Q3-1: What can you say about the results?
Q3-2: Do the turnover values change with sample size? (you can try different sample size with ur[sample(1:12, 'your_sample_size'), ])

Let’s take one step forward and compute the N-community turnover of the urban samples for different sample sizes

turn_nc <- data.frame(matrix(NA, nrow = 11*20, ncol = 2))
colnames(turn_nc) <- c("Number_of_sites", "Turnover")
for (i in 2:12) { # try from 2 samples to 12 samples
  for (j in 1:20) { # randomly sample for 20 times and compute the turnover each time
    rs <- turnover(ur[sample(1:12, i), ])
    turn_nc[(i-2)*20+j, ] <- c(i, rs)
  }
}
boxplot(Turnover~Number_of_sites, data = turn_nc)

Q3-3: Now, do you trust the results of your turnover measure?
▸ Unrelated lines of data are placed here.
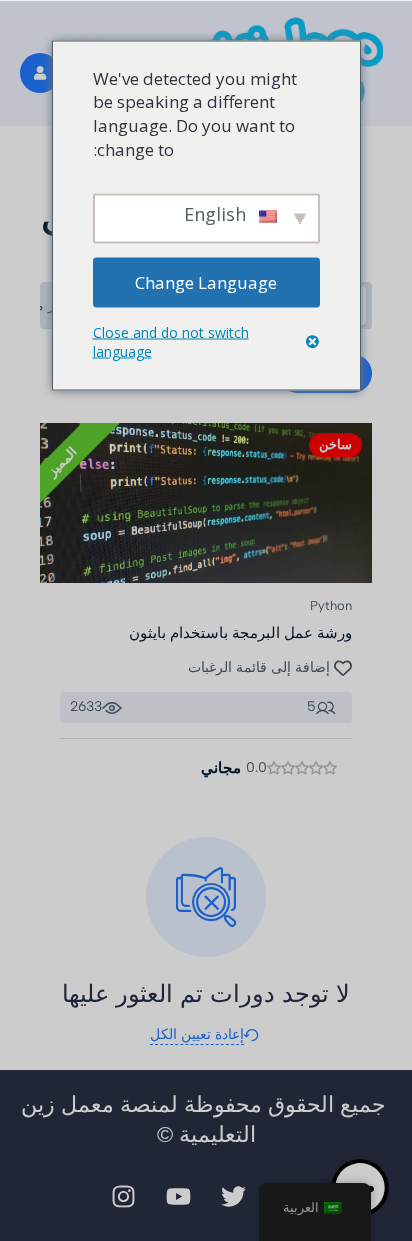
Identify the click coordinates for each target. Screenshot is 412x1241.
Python (331, 605)
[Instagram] (124, 1196)
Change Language (206, 281)
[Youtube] (179, 1196)
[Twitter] (234, 1196)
Why or why not?

Option 2: You’ve heard about this Average Pairwise Dissimilarity thing and decided to give it a try

mean(sapply(comm.pairs(ag), turnover))
mean(sapply(comm.pairs(fo), turnover))
mean(sapply(comm.pairs(ur.incomplete), turnover))

Q4-1: What can you say about the results?
Q4-2: Do the turnover values change with sample size?

# compute the mean pairwise turnover for the urban samples for different sample size
# WARNING: this may take up to a few minutes to run
turn_pw <- data.frame(matrix(NA, nrow = 11*10, ncol = 2))
colnames(turn_pw) <- c("Number_of_sites", "Turnover")
for (i in seq(2, 12, 2)) { # try from 2 samples to 12 samples
  for (j in 1:10) { # randomly sample for 10 times and compute the turnover each time
    rs <- mean(sapply(comm.pairs(ur[sample(1:12, i), ]), turnover))
    turn_pw[(i-2)*10+j, ] <- c(i, rs)
  }
}
boxplot(Turnover~Number_of_sites, data = turn_pw)

Q4-3: Do you now trust your results? Why or why not?

Option 3: how about just discarding the sites without an urban sample

# suggest these are the six urban sites you have sampled
the6sites <- sample(1:nrow(ur), 6)
ur.incomplete <- ur[the6sites, ]

# select the corresponding samples from the agricultural and forest samples
# so that you have equal sample size among habitat types
ag.incomplete <- ag[the6sites, ]
fo.incomplete <- fo[the6sites, ]

# you can plot the locations to see what sites you've got
site.incomplete <- site[c(the6sites*3-2, the6sites*3-1, the6sites*3), ]
ggmap(map) + geom_point(site.incomplete, mapping = aes(x=lon, y=lat, color=lu))

# compute the N-community turnover
turnover(ag.incomplete)
turnover(fo.incomplete)
turnover(ur.incomplete)

Q5-1: What can you say about the results?
Q5-2: Do you trust the results? Why or why not?
Q5-3: Is the conclusion consistent if we have different samples? (try run the cold multiple times for the “Option 3” section)
Q5-4: Which of the three options do you prefer? Why?